■ Input data:

- - -

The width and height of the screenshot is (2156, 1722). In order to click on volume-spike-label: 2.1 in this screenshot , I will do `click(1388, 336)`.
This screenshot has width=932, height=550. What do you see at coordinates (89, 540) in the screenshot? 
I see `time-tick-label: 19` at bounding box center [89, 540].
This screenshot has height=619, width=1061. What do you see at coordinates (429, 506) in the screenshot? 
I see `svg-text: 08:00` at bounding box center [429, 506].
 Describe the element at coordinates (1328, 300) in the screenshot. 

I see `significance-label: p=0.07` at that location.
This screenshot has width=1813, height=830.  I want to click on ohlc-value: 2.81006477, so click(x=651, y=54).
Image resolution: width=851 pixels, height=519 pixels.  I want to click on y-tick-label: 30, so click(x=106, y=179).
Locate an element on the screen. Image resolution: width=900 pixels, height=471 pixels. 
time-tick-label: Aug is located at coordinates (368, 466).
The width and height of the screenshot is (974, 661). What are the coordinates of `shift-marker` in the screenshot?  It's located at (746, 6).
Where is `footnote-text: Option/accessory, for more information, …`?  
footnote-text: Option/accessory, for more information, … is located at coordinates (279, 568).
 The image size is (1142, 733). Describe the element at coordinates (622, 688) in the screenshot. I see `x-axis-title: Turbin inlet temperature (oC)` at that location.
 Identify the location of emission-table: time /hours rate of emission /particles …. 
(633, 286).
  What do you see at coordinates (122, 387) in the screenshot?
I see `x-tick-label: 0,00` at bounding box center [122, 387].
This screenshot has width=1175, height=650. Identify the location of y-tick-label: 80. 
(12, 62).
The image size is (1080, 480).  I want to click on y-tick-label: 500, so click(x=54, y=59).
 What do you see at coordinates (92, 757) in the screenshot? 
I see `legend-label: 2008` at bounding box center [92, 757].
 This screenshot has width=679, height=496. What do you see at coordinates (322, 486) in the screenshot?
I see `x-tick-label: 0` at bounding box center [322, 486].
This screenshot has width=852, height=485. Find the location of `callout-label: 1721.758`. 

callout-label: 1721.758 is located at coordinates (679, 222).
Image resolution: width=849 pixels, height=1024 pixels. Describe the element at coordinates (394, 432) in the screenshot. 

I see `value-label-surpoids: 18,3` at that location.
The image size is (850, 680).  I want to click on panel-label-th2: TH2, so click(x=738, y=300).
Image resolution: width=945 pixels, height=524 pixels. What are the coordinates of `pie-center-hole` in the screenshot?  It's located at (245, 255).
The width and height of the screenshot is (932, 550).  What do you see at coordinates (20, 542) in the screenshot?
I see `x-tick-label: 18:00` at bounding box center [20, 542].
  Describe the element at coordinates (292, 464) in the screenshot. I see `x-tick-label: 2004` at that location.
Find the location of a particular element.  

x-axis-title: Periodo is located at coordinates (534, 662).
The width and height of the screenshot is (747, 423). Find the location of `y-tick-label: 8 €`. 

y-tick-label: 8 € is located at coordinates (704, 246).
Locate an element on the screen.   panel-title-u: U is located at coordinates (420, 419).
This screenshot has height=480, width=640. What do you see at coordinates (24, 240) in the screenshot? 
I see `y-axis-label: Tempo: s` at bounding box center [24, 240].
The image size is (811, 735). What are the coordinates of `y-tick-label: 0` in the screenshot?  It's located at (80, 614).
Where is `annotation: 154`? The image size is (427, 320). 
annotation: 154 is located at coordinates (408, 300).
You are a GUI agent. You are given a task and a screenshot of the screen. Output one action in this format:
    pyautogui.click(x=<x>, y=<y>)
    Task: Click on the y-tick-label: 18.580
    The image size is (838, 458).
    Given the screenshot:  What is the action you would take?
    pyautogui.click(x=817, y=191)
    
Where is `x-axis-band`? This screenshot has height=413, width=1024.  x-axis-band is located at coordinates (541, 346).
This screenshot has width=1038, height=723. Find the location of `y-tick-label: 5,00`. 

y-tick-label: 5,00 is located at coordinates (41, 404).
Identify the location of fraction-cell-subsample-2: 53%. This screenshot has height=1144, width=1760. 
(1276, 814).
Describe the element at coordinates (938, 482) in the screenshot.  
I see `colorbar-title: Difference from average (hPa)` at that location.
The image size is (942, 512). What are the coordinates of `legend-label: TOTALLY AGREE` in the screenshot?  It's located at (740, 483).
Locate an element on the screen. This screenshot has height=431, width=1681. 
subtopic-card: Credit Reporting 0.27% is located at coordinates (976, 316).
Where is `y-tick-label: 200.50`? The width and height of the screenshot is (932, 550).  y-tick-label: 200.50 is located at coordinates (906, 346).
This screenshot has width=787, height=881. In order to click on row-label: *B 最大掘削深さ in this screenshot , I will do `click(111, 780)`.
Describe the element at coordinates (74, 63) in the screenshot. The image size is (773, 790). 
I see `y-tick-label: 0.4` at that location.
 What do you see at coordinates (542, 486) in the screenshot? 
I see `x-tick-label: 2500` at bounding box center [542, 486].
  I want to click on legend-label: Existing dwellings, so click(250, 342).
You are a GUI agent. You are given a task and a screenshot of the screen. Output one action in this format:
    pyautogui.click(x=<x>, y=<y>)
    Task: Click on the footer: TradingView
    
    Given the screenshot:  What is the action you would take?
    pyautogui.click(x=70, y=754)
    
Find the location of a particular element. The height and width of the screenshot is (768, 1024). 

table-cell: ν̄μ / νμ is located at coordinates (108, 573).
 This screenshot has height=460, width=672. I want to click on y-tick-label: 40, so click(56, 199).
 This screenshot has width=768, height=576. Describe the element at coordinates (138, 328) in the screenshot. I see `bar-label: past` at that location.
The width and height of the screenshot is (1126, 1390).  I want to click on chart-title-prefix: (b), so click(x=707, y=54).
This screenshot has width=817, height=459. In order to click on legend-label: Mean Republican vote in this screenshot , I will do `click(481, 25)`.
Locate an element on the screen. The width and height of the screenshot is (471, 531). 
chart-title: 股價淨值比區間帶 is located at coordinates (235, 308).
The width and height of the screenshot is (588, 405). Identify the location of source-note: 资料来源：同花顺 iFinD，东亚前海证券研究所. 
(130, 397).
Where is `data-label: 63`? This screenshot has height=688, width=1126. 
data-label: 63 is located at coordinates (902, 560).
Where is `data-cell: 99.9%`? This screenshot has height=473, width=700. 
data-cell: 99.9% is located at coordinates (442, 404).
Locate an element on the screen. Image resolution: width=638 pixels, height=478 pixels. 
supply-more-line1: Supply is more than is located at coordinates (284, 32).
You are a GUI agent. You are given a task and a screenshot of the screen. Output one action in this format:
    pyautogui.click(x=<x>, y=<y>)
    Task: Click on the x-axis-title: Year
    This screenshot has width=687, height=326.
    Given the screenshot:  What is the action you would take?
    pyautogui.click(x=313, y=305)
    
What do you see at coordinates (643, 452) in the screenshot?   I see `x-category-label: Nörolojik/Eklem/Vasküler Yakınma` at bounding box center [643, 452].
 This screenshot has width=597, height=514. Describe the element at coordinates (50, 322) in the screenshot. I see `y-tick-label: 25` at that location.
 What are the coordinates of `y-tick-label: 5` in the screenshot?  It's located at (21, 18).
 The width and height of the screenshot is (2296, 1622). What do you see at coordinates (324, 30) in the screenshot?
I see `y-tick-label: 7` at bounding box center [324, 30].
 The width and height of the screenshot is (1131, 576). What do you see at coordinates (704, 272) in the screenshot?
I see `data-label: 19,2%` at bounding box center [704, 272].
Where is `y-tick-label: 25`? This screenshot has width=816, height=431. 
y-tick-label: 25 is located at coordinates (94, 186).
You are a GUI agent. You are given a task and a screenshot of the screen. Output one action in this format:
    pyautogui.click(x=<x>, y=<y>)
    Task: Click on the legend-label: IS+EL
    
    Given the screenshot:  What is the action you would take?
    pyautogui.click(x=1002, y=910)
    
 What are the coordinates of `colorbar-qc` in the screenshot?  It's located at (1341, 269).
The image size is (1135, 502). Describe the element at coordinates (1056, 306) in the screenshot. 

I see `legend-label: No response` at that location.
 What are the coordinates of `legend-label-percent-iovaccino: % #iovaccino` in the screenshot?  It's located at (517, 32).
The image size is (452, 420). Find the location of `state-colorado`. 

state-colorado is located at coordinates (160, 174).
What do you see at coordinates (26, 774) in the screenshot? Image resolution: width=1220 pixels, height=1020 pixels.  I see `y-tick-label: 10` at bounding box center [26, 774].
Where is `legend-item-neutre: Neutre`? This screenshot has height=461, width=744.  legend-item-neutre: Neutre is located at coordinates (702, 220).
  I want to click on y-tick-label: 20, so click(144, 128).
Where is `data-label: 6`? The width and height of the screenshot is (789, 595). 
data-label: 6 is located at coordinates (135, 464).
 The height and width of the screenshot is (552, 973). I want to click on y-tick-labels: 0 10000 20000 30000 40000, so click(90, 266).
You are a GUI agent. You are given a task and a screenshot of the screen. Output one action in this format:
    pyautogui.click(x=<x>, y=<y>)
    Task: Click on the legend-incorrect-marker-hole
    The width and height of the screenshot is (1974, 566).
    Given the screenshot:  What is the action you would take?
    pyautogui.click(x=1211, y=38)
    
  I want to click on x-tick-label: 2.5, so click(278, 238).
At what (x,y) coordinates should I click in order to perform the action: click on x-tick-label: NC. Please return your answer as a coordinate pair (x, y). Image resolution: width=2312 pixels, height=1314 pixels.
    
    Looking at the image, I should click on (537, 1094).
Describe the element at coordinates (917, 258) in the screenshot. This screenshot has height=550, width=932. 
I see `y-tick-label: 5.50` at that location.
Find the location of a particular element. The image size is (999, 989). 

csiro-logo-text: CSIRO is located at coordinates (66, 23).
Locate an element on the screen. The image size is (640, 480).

- - -

■ The problem:
Quote the data starting with the line containing "The width and height of the screenshot is (588, 405)." and going on through the line containing "supply-more-line1: Supply is", both included, with no changes.

■ Reply:
The width and height of the screenshot is (588, 405). Identify the location of source-note: 资料来源：同花顺 iFinD，东亚前海证券研究所. 
(130, 397).
Where is `data-label: 63`? This screenshot has height=688, width=1126. 
data-label: 63 is located at coordinates (902, 560).
Where is `data-cell: 99.9%`? This screenshot has height=473, width=700. 
data-cell: 99.9% is located at coordinates (442, 404).
Locate an element on the screen. Image resolution: width=638 pixels, height=478 pixels. 
supply-more-line1: Supply is more than is located at coordinates (284, 32).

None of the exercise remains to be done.